WHAT THEY DON'T TEACH YOU AT HARVARD BIDNESS SCHOOL
By Jim Carey, Core Strategies
My partner went to Harvard Business School. It doesn't come up much around the office ... if you don't count weekdays. Harvard is the school to go to if you're going to run a big, industrial company. On the other hand, I had what could be politely be called a "checkered" academic career. It's a distinguished, but fading, tradition in direct marketing. (On the advice of my attorney, I don't recall anything between 1968 and 1975.)
So I've been forced to get my learning on the fly. It's a mindset that works well for us as direct marketers. We're not dogmatic... we're experimenters open to new ideas. We immediately look for the commercial applications of new innovations.

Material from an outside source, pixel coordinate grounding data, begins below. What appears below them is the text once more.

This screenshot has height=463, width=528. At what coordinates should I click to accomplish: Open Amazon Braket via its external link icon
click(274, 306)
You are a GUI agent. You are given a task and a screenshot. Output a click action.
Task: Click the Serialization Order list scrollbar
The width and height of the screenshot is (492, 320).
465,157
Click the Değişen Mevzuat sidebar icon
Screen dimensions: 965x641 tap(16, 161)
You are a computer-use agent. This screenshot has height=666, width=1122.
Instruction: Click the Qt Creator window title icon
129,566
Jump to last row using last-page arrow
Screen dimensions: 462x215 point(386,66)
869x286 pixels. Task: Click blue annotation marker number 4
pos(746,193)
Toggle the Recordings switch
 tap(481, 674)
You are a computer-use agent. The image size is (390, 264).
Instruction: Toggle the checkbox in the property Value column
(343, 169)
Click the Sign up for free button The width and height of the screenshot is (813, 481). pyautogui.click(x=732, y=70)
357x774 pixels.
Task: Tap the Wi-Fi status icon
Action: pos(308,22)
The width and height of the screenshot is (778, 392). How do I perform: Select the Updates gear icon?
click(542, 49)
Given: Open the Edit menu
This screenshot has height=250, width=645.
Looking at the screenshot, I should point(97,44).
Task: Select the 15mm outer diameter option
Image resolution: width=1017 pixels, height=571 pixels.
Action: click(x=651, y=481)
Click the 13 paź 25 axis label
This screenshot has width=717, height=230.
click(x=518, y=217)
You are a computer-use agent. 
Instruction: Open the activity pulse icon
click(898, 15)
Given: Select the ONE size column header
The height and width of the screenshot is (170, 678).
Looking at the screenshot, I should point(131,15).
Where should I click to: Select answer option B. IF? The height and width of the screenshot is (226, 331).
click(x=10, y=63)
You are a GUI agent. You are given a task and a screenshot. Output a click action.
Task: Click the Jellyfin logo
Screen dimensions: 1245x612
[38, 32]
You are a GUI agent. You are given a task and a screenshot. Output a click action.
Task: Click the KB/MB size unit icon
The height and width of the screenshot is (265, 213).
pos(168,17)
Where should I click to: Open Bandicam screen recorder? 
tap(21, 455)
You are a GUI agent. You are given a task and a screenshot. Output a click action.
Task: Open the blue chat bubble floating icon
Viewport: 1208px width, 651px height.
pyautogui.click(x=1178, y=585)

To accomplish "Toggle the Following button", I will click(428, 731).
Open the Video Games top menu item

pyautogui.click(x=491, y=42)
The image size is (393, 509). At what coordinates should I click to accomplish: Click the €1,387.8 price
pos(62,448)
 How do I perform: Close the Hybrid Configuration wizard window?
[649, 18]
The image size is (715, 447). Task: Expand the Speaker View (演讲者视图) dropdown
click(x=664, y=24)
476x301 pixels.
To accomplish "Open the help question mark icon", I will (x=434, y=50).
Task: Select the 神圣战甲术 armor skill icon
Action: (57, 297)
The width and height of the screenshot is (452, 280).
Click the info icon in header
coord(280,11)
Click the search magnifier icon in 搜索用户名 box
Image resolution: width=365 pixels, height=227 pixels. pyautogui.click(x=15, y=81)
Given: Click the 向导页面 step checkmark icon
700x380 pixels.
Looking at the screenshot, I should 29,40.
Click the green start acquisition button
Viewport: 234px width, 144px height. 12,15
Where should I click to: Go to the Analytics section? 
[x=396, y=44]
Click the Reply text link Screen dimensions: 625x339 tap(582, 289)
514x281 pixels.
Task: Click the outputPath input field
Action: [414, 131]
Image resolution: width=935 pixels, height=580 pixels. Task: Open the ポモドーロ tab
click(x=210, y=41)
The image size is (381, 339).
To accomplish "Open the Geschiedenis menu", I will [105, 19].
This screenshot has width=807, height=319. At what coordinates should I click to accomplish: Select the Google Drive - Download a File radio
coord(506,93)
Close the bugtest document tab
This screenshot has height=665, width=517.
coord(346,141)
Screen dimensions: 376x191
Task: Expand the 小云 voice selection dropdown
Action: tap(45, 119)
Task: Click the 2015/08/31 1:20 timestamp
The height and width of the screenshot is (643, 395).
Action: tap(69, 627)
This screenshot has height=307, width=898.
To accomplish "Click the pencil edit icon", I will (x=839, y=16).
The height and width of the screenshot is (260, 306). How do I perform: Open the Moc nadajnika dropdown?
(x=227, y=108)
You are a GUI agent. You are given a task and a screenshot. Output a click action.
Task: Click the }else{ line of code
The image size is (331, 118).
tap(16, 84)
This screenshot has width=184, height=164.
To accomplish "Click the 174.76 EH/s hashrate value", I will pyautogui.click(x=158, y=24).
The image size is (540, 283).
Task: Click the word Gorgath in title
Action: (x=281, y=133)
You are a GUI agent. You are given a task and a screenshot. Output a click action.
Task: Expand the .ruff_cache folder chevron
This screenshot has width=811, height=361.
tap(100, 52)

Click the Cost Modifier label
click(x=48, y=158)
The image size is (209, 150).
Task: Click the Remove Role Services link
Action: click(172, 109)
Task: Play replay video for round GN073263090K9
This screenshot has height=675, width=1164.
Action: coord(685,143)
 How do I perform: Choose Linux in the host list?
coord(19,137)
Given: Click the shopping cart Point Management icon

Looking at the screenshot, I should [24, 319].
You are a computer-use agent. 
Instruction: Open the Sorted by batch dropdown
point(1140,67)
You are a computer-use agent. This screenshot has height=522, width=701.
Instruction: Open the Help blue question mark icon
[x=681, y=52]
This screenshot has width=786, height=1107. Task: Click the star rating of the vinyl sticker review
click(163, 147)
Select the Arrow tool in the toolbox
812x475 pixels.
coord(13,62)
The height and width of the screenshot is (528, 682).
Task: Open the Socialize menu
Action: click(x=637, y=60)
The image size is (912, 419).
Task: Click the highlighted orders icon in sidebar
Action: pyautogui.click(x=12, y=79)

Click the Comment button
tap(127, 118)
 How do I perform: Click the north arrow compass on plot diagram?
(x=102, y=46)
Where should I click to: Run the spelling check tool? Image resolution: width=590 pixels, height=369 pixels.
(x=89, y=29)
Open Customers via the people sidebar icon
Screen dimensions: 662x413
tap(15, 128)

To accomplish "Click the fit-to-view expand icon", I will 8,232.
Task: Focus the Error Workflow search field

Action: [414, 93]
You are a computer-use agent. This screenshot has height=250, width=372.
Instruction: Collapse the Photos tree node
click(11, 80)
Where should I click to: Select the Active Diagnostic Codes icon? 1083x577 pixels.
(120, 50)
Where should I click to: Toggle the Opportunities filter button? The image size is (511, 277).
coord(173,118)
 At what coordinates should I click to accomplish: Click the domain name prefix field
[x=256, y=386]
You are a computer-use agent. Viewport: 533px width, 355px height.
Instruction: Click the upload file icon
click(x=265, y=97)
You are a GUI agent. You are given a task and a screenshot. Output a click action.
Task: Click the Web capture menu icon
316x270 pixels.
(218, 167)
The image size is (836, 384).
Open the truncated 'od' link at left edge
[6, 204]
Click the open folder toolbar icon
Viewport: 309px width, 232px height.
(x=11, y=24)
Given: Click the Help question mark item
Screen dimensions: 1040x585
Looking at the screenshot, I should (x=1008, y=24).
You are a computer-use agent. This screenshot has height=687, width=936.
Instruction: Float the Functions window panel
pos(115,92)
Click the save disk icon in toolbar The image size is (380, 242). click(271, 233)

We try things just for fun, and then we watch the results like hawks. And, "It's worth a test," is actually a winning strategy in turbulent times.
What We Can Teach Harvard
In the rock-n-roll business environment we live in, being able to think like this actually has significant advantages over classic B-school theories. Because the world isn’t static, it not U.S. Steel no more. In fact, the world is changing so fast, the theories can keep up.
So amazingly, we direct marketers have a better grip on how to exploit what's happening than many brand name MBA's stuck in old order orthodoxies. We deserve to be proud of that. Like Dizzy Dean said, "It isn’t bragging' if you done it."
What Harvard Can Teach Us
But there are also a few things that we can learn from Harvard Business School. They may understand the global implications of our strategies better than we DM'ers do. For instance, they saw how e-commerce is really paperless mail order on steroids, and they made billions. (I didn't.)
And they're smart enough to translate our axiom about mailing the house list into great thinking about customer loyalty. Check out Fred Reichheld's work on loyalty - it's good thinking, but we DM'ers already knew that profits come from repeat business of satisfied customers. So why did he write the article in "Harvard Business Review," and not one of us? And why do Fortune 100 CEO's pay attention to Fred, and not us? That's a game we all still need to master.
How Chicago Can Rule the World
One of Harvard's stars, Michael Porter, writes about competition. In The Competitive Advantage of Nations, he asks how local industries can dominate world markets. Why are the German so good at chemicals? The Italians at shoes? The Swiss at optics? The Japanese at cars? For that matter, the Americans at movies?
Porter concludes that great international businesses grow out of intense local competitive environments. Sinatra was right, "If can you make it there, you can make it anywhere." I'd like to think that the same potential is true for us in Chicago. There are really only two candidates for the world capital for direct marketing -- Chicago and a city back East.
Our winning advantage, and one that we truly can leverage, will come if we can cooperate as much as we compete. The B-school guys call it "co-petition." So if you can make it here, you can make it anywhere.
That's something that I hope the CADM can do for us … to be a clearinghouse for best practices, and a place where we can share insights about how to grow businesses today and tomorrow.
It's a challenge worthy of all our talents. Let's do it.